→ EXERCISE: Reproduce the rows below in full, swapping every occurrence of "Bill4Time" for "TimeSolv" and leaving all other text as it is.

→ INPUT ROWS:
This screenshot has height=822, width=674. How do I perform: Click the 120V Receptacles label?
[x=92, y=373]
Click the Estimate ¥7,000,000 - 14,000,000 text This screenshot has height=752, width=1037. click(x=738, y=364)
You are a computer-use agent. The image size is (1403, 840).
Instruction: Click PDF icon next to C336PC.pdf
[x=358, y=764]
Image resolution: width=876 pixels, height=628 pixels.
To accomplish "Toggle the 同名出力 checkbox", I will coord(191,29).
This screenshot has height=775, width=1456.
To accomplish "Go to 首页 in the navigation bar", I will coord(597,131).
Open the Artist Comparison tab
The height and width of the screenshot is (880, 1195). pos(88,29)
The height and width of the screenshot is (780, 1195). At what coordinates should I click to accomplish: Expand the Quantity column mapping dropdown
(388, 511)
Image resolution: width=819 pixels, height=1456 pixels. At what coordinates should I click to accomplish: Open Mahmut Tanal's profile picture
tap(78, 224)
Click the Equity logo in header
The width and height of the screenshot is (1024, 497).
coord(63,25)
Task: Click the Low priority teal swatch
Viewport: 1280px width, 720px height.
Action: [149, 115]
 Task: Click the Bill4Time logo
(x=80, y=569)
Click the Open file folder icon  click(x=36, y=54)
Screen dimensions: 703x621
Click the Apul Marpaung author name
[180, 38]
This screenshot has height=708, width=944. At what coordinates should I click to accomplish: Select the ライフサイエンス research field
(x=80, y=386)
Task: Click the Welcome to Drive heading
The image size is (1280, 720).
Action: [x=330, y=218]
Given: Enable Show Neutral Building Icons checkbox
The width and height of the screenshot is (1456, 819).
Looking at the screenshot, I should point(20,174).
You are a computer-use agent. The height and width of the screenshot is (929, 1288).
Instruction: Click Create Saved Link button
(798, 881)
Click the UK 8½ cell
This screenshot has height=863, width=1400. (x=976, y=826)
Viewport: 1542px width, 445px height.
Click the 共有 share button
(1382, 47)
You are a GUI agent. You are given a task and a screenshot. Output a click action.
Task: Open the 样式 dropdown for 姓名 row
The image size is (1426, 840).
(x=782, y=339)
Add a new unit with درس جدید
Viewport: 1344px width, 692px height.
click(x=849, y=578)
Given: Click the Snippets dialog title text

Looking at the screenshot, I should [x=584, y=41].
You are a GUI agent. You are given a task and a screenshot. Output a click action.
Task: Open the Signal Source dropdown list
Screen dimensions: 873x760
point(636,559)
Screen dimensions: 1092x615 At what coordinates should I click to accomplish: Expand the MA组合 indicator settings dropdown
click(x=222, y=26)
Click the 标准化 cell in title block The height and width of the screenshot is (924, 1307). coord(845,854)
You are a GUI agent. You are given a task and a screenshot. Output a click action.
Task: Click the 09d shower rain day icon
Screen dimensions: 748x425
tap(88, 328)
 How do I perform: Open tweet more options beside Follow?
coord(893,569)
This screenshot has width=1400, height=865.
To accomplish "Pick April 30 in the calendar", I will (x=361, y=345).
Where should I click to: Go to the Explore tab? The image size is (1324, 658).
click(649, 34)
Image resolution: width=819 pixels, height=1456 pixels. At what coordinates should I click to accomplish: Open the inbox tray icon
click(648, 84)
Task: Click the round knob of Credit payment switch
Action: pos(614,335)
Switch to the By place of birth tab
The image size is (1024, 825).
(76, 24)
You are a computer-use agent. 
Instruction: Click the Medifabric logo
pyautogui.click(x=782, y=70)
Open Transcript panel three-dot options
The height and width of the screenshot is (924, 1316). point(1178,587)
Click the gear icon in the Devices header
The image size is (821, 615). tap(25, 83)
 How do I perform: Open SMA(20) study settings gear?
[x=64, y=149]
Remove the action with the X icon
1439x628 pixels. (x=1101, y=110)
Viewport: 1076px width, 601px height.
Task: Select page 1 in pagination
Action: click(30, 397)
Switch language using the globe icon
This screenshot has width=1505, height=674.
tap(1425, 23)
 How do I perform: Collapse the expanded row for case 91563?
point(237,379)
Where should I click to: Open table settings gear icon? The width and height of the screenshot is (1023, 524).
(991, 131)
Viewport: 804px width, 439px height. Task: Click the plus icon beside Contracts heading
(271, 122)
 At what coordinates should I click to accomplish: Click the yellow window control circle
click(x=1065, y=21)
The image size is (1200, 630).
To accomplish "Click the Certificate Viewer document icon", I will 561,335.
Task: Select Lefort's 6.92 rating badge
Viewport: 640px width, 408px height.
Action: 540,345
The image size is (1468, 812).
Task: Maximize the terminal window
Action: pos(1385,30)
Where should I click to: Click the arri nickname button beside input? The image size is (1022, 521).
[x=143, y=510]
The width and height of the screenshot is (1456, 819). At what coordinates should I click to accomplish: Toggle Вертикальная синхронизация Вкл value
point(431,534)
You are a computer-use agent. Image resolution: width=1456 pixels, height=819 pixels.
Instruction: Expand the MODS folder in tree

→ WORKED ANSWER:
This screenshot has height=822, width=674. How do I perform: Click the 120V Receptacles label?
[x=92, y=373]
Click the Estimate ¥7,000,000 - 14,000,000 text This screenshot has height=752, width=1037. click(x=738, y=364)
You are a computer-use agent. The image size is (1403, 840).
Instruction: Click PDF icon next to C336PC.pdf
[x=358, y=764]
Image resolution: width=876 pixels, height=628 pixels.
To accomplish "Toggle the 同名出力 checkbox", I will coord(191,29).
This screenshot has height=775, width=1456.
To accomplish "Go to 首页 in the navigation bar", I will coord(597,131).
Open the Artist Comparison tab
The height and width of the screenshot is (880, 1195). pos(88,29)
The height and width of the screenshot is (780, 1195). At what coordinates should I click to accomplish: Expand the Quantity column mapping dropdown
(388, 511)
Image resolution: width=819 pixels, height=1456 pixels. At what coordinates should I click to accomplish: Open Mahmut Tanal's profile picture
tap(78, 224)
Click the Equity logo in header
The width and height of the screenshot is (1024, 497).
coord(63,25)
Task: Click the Low priority teal swatch
Viewport: 1280px width, 720px height.
Action: [149, 115]
 Task: Click the TimeSolv logo
(x=80, y=569)
Click the Open file folder icon  click(x=36, y=54)
Screen dimensions: 703x621
Click the Apul Marpaung author name
[180, 38]
This screenshot has height=708, width=944. At what coordinates should I click to accomplish: Select the ライフサイエンス research field
(x=80, y=386)
Task: Click the Welcome to Drive heading
The image size is (1280, 720).
Action: [x=330, y=218]
Given: Enable Show Neutral Building Icons checkbox
The width and height of the screenshot is (1456, 819).
Looking at the screenshot, I should point(20,174).
You are a computer-use agent. The height and width of the screenshot is (929, 1288).
Instruction: Click Create Saved Link button
(798, 881)
Click the UK 8½ cell
This screenshot has height=863, width=1400. (x=976, y=826)
Viewport: 1542px width, 445px height.
Click the 共有 share button
(1382, 47)
You are a GUI agent. You are given a task and a screenshot. Output a click action.
Task: Open the 样式 dropdown for 姓名 row
The image size is (1426, 840).
(x=782, y=339)
Add a new unit with درس جدید
Viewport: 1344px width, 692px height.
click(x=849, y=578)
Given: Click the Snippets dialog title text

Looking at the screenshot, I should [x=584, y=41].
You are a GUI agent. You are given a task and a screenshot. Output a click action.
Task: Open the Signal Source dropdown list
Screen dimensions: 873x760
point(636,559)
Screen dimensions: 1092x615 At what coordinates should I click to accomplish: Expand the MA组合 indicator settings dropdown
click(x=222, y=26)
Click the 标准化 cell in title block The height and width of the screenshot is (924, 1307). coord(845,854)
You are a GUI agent. You are given a task and a screenshot. Output a click action.
Task: Click the 09d shower rain day icon
Screen dimensions: 748x425
tap(88, 328)
 How do I perform: Open tweet more options beside Follow?
coord(893,569)
This screenshot has width=1400, height=865.
To accomplish "Pick April 30 in the calendar", I will (x=361, y=345).
Where should I click to: Go to the Explore tab? The image size is (1324, 658).
click(649, 34)
Image resolution: width=819 pixels, height=1456 pixels. At what coordinates should I click to accomplish: Open the inbox tray icon
click(648, 84)
Task: Click the round knob of Credit payment switch
Action: pos(614,335)
Switch to the By place of birth tab
The image size is (1024, 825).
(76, 24)
You are a computer-use agent. 
Instruction: Click the Medifabric logo
pyautogui.click(x=782, y=70)
Open Transcript panel three-dot options
The height and width of the screenshot is (924, 1316). point(1178,587)
Click the gear icon in the Devices header
The image size is (821, 615). tap(25, 83)
 How do I perform: Open SMA(20) study settings gear?
[x=64, y=149]
Remove the action with the X icon
1439x628 pixels. (x=1101, y=110)
Viewport: 1076px width, 601px height.
Task: Select page 1 in pagination
Action: click(30, 397)
Switch language using the globe icon
This screenshot has width=1505, height=674.
tap(1425, 23)
 How do I perform: Collapse the expanded row for case 91563?
point(237,379)
Where should I click to: Open table settings gear icon? The width and height of the screenshot is (1023, 524).
(991, 131)
Viewport: 804px width, 439px height. Task: Click the plus icon beside Contracts heading
(271, 122)
 At what coordinates should I click to accomplish: Click the yellow window control circle
click(x=1065, y=21)
The image size is (1200, 630).
To accomplish "Click the Certificate Viewer document icon", I will 561,335.
Task: Select Lefort's 6.92 rating badge
Viewport: 640px width, 408px height.
Action: 540,345
The image size is (1468, 812).
Task: Maximize the terminal window
Action: pos(1385,30)
Where should I click to: Click the arri nickname button beside input? The image size is (1022, 521).
[x=143, y=510]
The width and height of the screenshot is (1456, 819). At what coordinates should I click to accomplish: Toggle Вертикальная синхронизация Вкл value
point(431,534)
You are a computer-use agent. Image resolution: width=1456 pixels, height=819 pixels.
Instruction: Expand the MODS folder in tree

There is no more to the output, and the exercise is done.